Nota: As reacções ambíguos devem ser investigada, por exemplo, examinando a reacção após 5-10 min de incubação à temperatura ambiente, ou por repetição da reacção com mais soro. - Conduzir sorotipagem pneumocócica com testes sucessivos de piscinas anti-soros individuais até uma reação positiva é observada. Alternativamente, piscinas pode ser aplicado em 'rodadas', dependendo da incidência local dos sorotipos.
Nota: Testes em 'rodadas' garante que as piscinas que contêm anticorpos para os sorotipos mais comuns são testados primeiro, minimizando o esforço e custo. Teste simultâneo de várias piscinas também fornece controles negativos adicionais, o que pode ser útil em interpretation. Se todas as piscinas em um 'round' em particular são negativos, testar o isolado com rodadas subseqüentes de piscinas. - Testar o isolado usando o apropriado tipo ou grupo de soro contida na piscina reactivo. Se for o caso, use fator anti-soros para diferenciar ainda mais o sorotipo.

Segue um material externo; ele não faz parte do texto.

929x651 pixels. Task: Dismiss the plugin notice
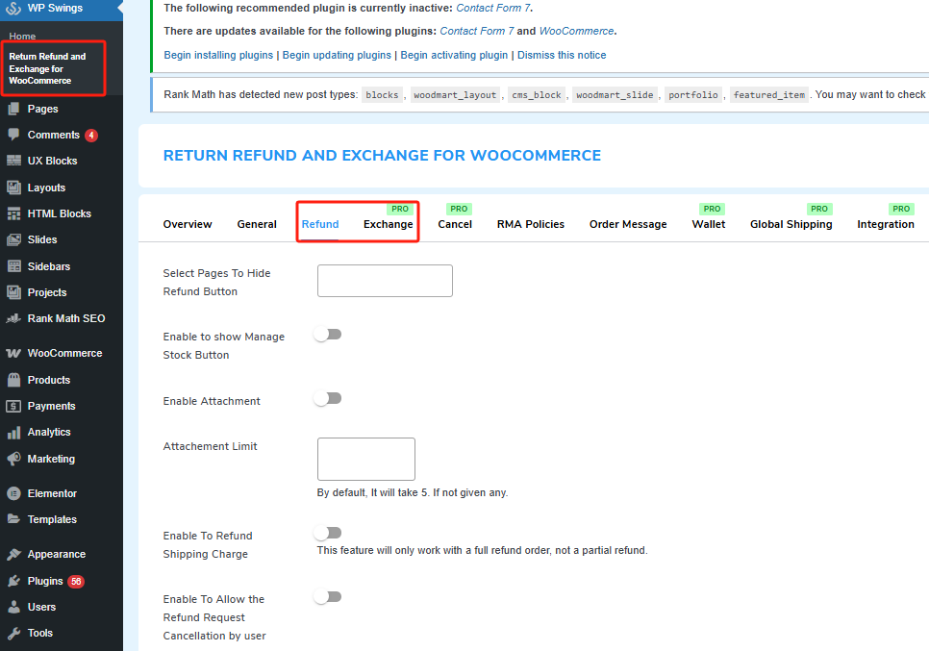coord(562,55)
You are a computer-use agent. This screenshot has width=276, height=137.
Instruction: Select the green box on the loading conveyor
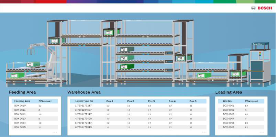pos(204,75)
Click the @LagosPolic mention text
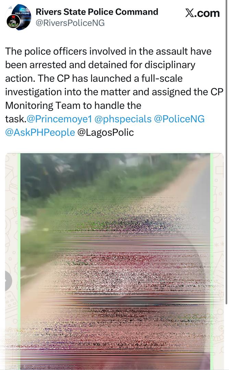Screen dimensions: 229x370 (x=106, y=132)
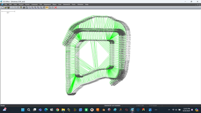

Nota: Chaves para o anti-soros pneumocócica fornecidos pelo fabricante são usados na seleção de piscina adequada, tipo, grupo ou fator anti-soros e interpretação dos resultados (incluindo quaisquer reações cruzadas). - Se os resultados negativos são obtidos com todas as piscinas, testar o isolado com reagente Omniserum (contém anticorpos contra 91 sorotipos 21). Se uma reacção positiva Quellung ainda não se observa ao testar uma pneumocócica isolar com o reagente omniserum, isto pode ser porque o isolado está expressando pouca ou nenhuma cápsula, ou que os anticorpos contra o serotipo não estão representados na omniserum. Esta última categoria pode incluir novos sorotipos. </ Ol>
Representative Results
Uma reacção positiva ocorre quando Quellung anticorpo específico para o tipo de liga-se a cápsula do pneumococo, levando a uma mudança no seu índice de refracção 10. Quando visto sob um microscópio, as bactérias parecem 'inchado' e mais visível 14. Figura 1A mostra células pneumocócicas em caldo de HI. Quando anti-soro específico do tipo é adicionada à suspensão bacteriana, os pneumococos aparecer "inchado", de refracção e mais arredondada (Figura 1B).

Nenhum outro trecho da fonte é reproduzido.